Commentary

Should the Population be Offered General Health Screenings?


 

References

Even though the Cochrane review to which Olivarius refers contains few randomized examinations of “health promotion” for persons with a low risk of cardiovascular disease, we agree that interventions for these groups are not as effective as in groups at higher risk. Nevertheless, finding persons to whom a more cost-effective intervention can be offered is necessary. This imperative is mentioned in our report. Regarding Olivarius’ 4 comments:

  1. It is an illusion to think that an imbalance between treatment groups can be rejected by comparing different factors between them. There is always a risk for imbalance that may lead to confounding, if not on known factors then on unknown factors. The randomized experimental design used in the Ebeltoft project is the strongest instrument to avoid such an imbalance. But it is a mistake to believe that the groups become identical by a randomization procedure.5 Most reviewers and readers do, however, feel more comfortable if no imbalance is apparent for the most basic factors such as sex, age, etc. The report thus presented a few such factors and no imbalance was found between the groups.
  2. It is a well-known fact that unhealthy and vulnerable persons are more likely to drop out from a study than are healthy individuals. It is therefore not possible to carry out a follow-up study and avoid the described dropout problem. This pitfall is one of the reasons why evaluating results from nonrandomized studies is difficult. In our study the groups were compared in accordance to the intentto-treat rule to adjust partly for this problem, but dropout can never be totally avoided in a clinical setting. In a randomized study the biggest problem arises if the dropout is differentiated, meaning if the more unhealthy individuals drop out from one group but not from other groups. In the Ebeltoft project the attendance rate between the control group and the intervention group was not different after 5 years regarding sex, age, baseline smokers, and baseline body mass index.
  3. We used a cardiovascular risk score developed by Anggard and associates6 based on sex, familial inheritage, tobacco use, blood pressure, serum cholesterol (total) concentration, and body mass index, which also figures in other cardiovascular risk scores and which are commonly accepted factors in the estimation of future risk of heart diseases. As any score is difficult to evaluate, we also presented the relevant clinical outcome measures. The mean value of the cardiovascular risk score is 5.50 (SD 3.18) in the control group and 4.98 (SD 2.80) in the intervention group (P<.01) if sex and inheritage are omitted; if smoking is also left out the scores are 4.33 (2.60) and 3.91 (2.34), respectively (P<.01).
  4. Our study shows that a health screening is suitable to reduce the population’s cardiovascular risk profile, with or without a planned discussion with the general practitioner. All baseline participants who were offered a health screening and who were warned of an elevated risk of coronary heart disease were, for ethical reasons, encouraged to see their general practitioner even if they belonged to the group that was not automatically offered a health discussion.
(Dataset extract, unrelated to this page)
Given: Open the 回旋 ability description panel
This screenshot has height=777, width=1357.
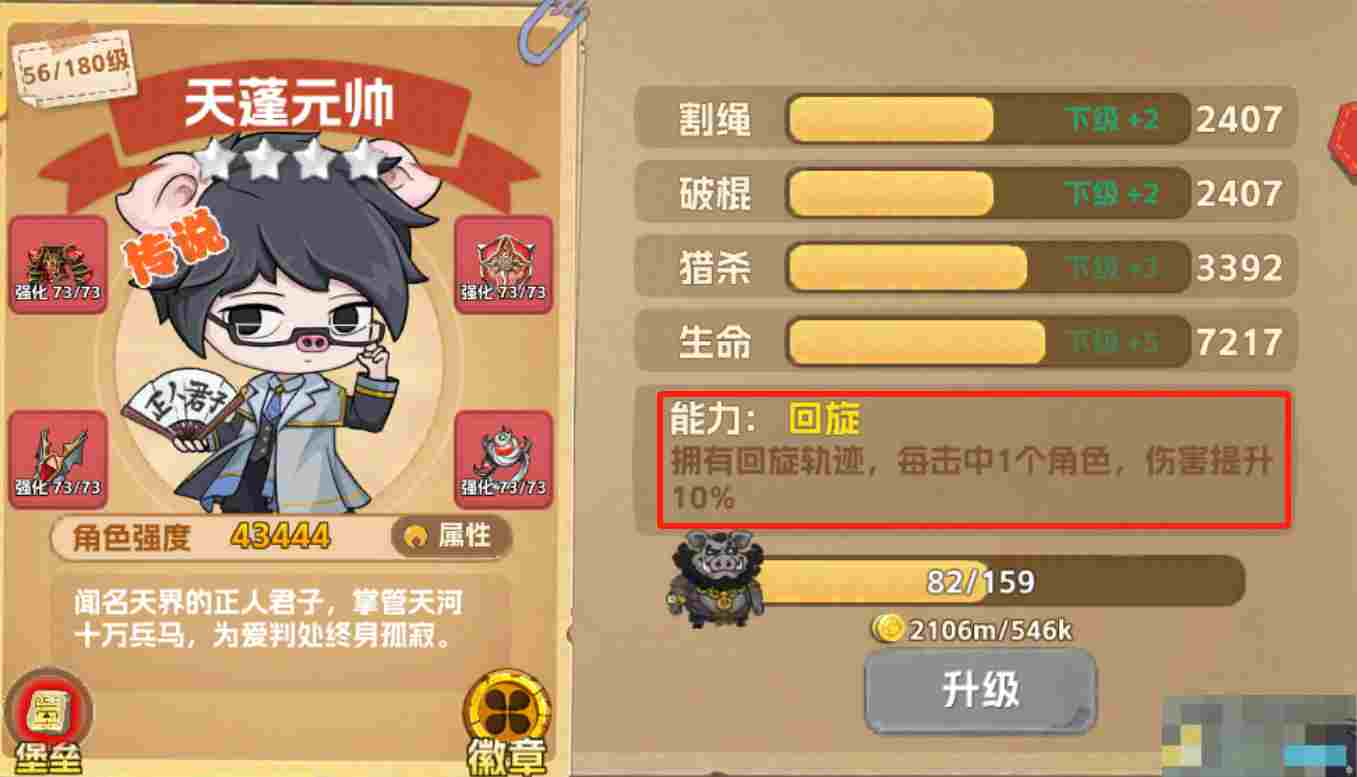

Although these consultations probably were not as extensive and detailed as those offered as part of the study, they may confound the difference in the degree of intervention. But it cannot be concluded that discussions with the general practitioner have no effect. The possibility of having a health discussion must exist, but planned health discussions do not add further to the effect. Likewise, the control group participants may have changed their behavior and consulted their general practitioner more often than they had previously. Such behavioral changes and other conditions mentioned in the report indicate that the detected effect is an underestimation of the real effect.

The goal of our study was to focus on the general effect of the intervention. We found that health screenings can improve the cardiovascular risk profile in the general population. We did not consider whether health screenings "should be" offered to the general population, an arena that delves into organizational, political, and economic questions.